Source material »
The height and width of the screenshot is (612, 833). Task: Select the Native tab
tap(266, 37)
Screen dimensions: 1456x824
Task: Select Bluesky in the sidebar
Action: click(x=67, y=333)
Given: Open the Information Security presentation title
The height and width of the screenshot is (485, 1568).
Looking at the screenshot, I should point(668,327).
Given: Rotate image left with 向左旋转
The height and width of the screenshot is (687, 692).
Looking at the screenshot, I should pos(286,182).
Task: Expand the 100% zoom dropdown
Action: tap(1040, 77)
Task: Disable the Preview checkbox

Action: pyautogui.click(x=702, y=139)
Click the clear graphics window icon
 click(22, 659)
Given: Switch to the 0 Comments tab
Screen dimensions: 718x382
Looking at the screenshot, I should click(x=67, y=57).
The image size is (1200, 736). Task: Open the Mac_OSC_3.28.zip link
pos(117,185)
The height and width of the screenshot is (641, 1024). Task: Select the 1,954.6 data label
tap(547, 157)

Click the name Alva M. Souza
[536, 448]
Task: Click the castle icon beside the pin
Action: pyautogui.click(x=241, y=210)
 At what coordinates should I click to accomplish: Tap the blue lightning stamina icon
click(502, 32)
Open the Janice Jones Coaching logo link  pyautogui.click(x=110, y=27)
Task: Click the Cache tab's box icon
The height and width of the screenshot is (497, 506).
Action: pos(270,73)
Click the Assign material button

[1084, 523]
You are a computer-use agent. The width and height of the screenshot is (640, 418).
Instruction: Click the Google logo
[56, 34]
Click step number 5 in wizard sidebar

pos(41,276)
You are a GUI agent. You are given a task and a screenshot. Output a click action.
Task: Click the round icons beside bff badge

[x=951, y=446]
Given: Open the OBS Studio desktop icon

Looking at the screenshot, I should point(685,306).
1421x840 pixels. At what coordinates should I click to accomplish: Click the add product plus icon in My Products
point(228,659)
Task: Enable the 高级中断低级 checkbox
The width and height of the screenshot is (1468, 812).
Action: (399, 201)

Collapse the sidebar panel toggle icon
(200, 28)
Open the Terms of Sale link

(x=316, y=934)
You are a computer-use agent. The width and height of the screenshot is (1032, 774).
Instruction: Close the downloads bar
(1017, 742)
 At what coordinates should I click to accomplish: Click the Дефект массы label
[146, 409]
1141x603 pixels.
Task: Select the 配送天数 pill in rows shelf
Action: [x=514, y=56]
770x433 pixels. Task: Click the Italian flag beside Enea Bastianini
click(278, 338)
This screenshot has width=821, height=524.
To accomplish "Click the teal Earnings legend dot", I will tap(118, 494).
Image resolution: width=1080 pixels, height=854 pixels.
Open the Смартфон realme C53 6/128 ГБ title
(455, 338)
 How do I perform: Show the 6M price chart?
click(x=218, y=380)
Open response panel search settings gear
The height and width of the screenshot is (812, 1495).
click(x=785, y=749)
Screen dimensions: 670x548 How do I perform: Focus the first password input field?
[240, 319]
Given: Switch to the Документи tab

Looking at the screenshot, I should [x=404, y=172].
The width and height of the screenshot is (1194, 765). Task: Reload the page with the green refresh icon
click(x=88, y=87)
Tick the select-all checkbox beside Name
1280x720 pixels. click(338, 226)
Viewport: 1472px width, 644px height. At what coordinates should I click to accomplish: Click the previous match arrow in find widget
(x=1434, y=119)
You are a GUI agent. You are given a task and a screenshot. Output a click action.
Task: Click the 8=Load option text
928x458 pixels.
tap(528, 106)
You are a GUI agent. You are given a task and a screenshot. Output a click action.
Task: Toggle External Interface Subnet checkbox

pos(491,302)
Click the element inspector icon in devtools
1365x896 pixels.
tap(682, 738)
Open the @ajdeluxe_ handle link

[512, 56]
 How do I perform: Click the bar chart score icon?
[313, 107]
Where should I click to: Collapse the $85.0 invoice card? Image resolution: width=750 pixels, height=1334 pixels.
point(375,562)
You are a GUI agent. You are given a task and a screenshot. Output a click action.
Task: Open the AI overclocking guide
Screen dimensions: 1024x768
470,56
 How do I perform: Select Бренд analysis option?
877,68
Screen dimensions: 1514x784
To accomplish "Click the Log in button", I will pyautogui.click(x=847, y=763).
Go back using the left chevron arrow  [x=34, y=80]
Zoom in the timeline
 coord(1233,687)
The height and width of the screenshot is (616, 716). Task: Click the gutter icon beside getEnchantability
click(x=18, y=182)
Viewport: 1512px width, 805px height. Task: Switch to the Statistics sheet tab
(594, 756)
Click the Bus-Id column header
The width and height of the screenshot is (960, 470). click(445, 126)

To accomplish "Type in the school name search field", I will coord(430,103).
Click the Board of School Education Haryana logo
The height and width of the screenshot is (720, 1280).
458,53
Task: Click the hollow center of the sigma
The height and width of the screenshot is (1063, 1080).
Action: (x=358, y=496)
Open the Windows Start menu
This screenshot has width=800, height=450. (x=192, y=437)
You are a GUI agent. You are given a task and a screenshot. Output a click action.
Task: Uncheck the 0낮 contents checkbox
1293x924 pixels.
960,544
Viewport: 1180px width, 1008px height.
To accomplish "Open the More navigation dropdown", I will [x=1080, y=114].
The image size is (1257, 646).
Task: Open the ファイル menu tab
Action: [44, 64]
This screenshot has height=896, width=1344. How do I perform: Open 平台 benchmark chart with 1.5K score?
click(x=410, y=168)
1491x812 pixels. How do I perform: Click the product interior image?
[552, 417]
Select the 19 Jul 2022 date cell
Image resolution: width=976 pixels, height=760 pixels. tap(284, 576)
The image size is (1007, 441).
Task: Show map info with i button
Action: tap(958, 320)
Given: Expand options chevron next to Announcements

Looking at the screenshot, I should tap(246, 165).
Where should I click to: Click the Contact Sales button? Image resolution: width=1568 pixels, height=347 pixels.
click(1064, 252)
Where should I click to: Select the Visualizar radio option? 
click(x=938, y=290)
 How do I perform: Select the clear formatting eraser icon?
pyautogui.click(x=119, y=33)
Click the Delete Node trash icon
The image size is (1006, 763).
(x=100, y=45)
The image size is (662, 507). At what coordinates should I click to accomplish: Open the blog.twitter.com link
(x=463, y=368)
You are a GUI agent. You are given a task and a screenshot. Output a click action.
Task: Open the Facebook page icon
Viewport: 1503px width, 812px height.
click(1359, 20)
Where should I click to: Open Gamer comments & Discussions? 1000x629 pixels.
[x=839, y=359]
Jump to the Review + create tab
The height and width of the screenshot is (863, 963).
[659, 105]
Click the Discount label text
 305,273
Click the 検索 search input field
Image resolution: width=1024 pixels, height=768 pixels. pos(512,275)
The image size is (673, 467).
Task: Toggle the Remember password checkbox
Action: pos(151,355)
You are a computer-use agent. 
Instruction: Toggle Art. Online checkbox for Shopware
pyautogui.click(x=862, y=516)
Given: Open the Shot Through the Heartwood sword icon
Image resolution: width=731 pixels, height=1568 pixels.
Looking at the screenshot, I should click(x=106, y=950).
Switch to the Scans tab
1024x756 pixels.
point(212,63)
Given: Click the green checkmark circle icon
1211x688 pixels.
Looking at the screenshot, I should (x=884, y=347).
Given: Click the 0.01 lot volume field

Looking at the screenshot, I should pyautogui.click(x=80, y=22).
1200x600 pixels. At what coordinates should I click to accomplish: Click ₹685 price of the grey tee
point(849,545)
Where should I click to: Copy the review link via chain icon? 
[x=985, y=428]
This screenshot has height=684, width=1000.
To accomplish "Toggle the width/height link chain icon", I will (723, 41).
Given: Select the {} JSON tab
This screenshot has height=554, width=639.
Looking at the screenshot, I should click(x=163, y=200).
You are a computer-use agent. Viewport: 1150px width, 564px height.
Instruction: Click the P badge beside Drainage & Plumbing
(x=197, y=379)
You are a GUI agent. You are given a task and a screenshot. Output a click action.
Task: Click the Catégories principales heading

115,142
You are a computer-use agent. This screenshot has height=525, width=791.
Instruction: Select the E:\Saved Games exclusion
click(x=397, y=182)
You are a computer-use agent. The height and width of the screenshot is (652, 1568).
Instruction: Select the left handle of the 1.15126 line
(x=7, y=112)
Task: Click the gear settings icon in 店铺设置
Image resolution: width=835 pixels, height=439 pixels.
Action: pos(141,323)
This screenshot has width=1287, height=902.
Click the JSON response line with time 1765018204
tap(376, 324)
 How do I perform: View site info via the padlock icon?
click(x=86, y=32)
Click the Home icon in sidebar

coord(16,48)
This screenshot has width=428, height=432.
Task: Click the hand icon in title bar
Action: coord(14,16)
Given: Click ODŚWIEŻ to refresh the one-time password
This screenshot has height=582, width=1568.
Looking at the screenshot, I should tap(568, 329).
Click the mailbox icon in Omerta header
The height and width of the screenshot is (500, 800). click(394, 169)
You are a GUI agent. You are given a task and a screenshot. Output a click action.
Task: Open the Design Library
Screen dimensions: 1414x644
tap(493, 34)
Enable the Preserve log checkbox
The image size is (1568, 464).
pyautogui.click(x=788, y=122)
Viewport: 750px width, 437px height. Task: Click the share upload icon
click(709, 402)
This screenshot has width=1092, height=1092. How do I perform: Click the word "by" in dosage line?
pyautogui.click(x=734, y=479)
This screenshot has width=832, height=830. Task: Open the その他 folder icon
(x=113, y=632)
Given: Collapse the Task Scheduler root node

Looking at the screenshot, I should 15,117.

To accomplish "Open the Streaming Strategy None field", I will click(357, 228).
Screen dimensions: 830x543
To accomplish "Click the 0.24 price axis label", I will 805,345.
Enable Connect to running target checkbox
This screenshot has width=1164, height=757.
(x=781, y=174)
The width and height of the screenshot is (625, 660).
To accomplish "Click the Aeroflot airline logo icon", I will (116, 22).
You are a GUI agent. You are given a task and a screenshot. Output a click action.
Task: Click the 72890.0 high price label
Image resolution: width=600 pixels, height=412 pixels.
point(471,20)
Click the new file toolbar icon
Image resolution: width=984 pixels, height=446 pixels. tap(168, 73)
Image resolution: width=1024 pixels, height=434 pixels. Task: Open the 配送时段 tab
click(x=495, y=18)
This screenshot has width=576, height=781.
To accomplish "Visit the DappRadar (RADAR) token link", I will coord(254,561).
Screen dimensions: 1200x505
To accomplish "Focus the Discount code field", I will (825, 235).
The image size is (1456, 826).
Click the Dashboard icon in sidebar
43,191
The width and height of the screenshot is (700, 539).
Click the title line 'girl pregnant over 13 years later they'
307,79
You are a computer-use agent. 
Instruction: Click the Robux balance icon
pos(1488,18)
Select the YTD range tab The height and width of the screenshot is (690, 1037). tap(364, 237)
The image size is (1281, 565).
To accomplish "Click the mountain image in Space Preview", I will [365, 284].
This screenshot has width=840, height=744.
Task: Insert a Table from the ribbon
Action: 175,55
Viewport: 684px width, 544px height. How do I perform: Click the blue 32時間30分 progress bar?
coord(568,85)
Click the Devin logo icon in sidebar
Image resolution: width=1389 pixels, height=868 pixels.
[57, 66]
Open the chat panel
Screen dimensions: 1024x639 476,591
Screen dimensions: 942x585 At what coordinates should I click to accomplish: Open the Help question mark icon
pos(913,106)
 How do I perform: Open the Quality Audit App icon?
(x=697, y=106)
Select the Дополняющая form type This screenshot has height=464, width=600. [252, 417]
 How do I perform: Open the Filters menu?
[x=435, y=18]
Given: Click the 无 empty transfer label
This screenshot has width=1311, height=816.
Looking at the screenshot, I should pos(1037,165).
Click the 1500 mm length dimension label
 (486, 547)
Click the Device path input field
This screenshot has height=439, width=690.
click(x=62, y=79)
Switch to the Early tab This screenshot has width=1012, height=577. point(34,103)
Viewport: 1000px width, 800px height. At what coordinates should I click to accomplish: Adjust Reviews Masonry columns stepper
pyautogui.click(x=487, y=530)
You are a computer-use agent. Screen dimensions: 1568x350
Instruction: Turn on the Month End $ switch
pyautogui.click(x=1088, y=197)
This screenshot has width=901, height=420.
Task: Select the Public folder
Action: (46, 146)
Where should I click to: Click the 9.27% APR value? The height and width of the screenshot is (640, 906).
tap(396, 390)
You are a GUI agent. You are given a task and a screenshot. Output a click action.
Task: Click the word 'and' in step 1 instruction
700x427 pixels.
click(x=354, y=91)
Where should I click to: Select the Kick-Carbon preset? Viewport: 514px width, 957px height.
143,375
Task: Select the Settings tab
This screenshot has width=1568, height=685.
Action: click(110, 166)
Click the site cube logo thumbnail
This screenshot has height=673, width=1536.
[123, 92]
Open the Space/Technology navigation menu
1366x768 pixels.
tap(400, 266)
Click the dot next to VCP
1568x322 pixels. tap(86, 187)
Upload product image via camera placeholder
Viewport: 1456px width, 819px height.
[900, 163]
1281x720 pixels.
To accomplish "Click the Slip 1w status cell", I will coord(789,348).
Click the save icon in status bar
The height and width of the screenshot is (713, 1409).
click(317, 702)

What the task requires » Each line of the listing that contains the word "gear" must be copied.

Task response »
Open response panel search settings gear
Task: Click the gear settings icon in 店铺设置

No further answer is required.